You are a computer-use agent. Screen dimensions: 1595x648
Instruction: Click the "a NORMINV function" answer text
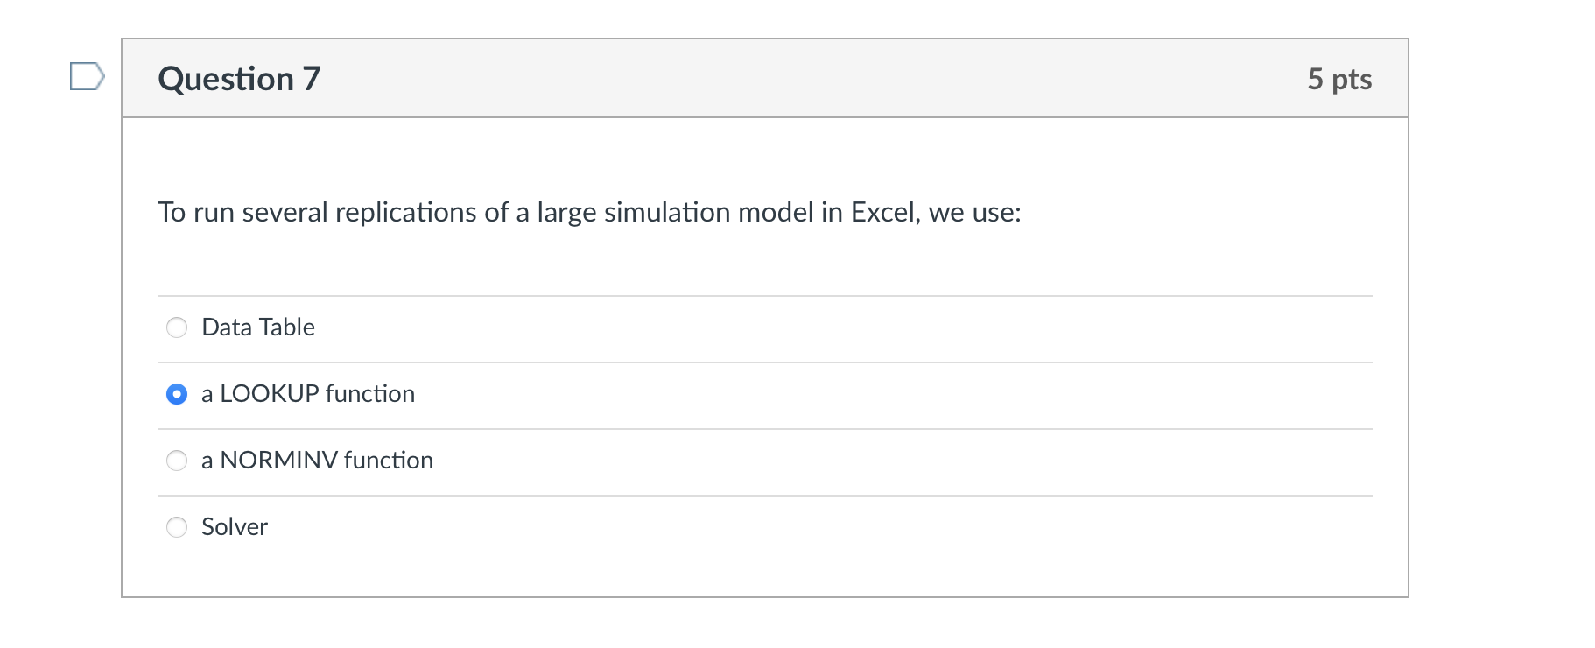(317, 461)
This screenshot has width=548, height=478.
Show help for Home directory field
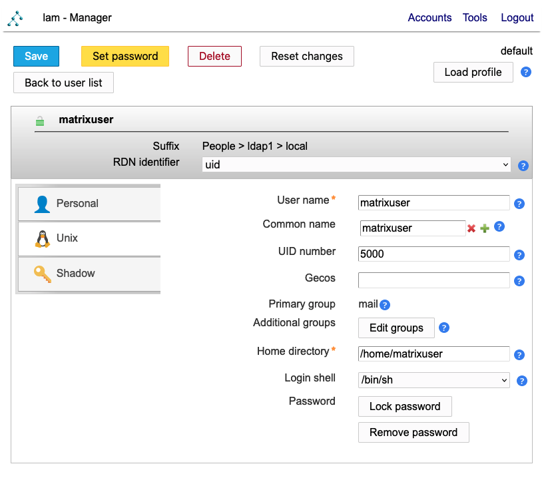(x=519, y=355)
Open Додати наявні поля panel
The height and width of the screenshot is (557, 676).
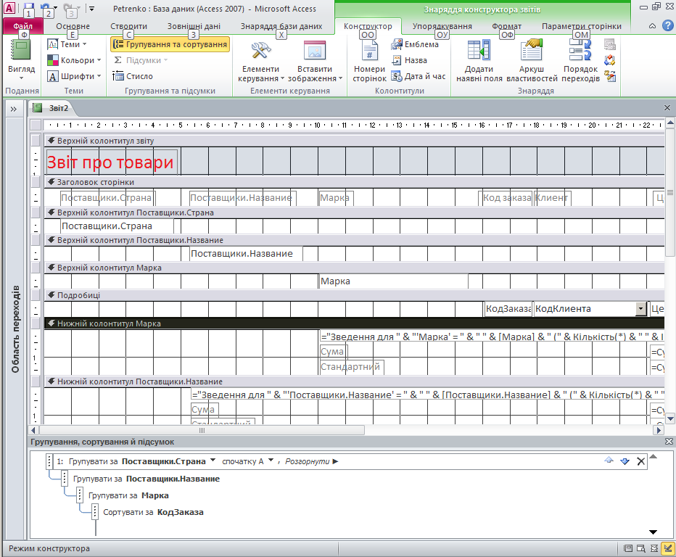(479, 61)
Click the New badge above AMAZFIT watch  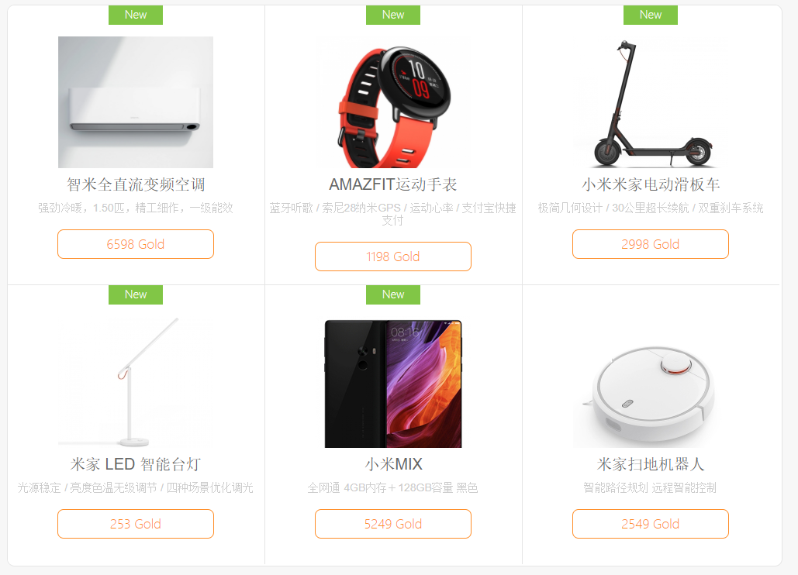coord(393,15)
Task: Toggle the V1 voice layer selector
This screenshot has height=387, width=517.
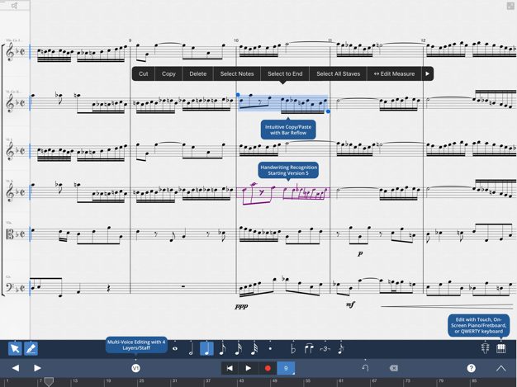Action: tap(136, 368)
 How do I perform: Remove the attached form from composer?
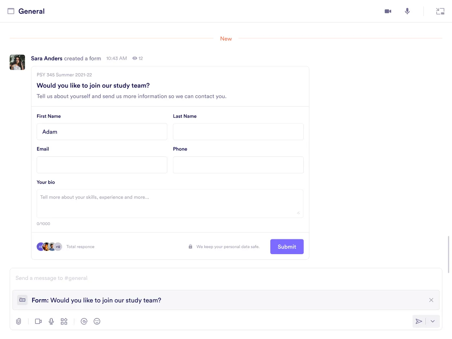pos(431,300)
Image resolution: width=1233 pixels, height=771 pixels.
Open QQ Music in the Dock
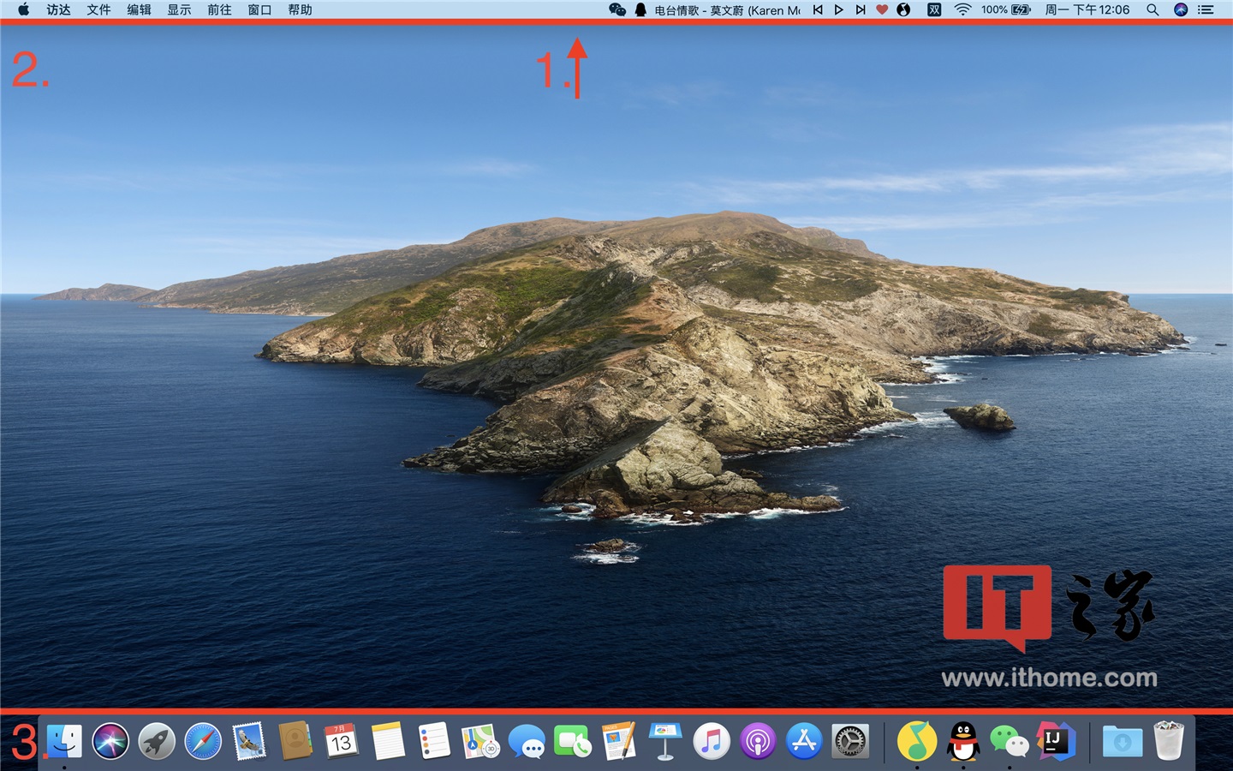point(916,741)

------------------------------------------------------------------------

WORK TO BE COMPLETED: Pictures are to be omitted. Print exactly the lines from the line containing "Image resolution: width=1233" through the final line of the material above, both included.

RESULT OF THE TASK:
Image resolution: width=1233 pixels, height=771 pixels.
Open QQ Music in the Dock
point(916,741)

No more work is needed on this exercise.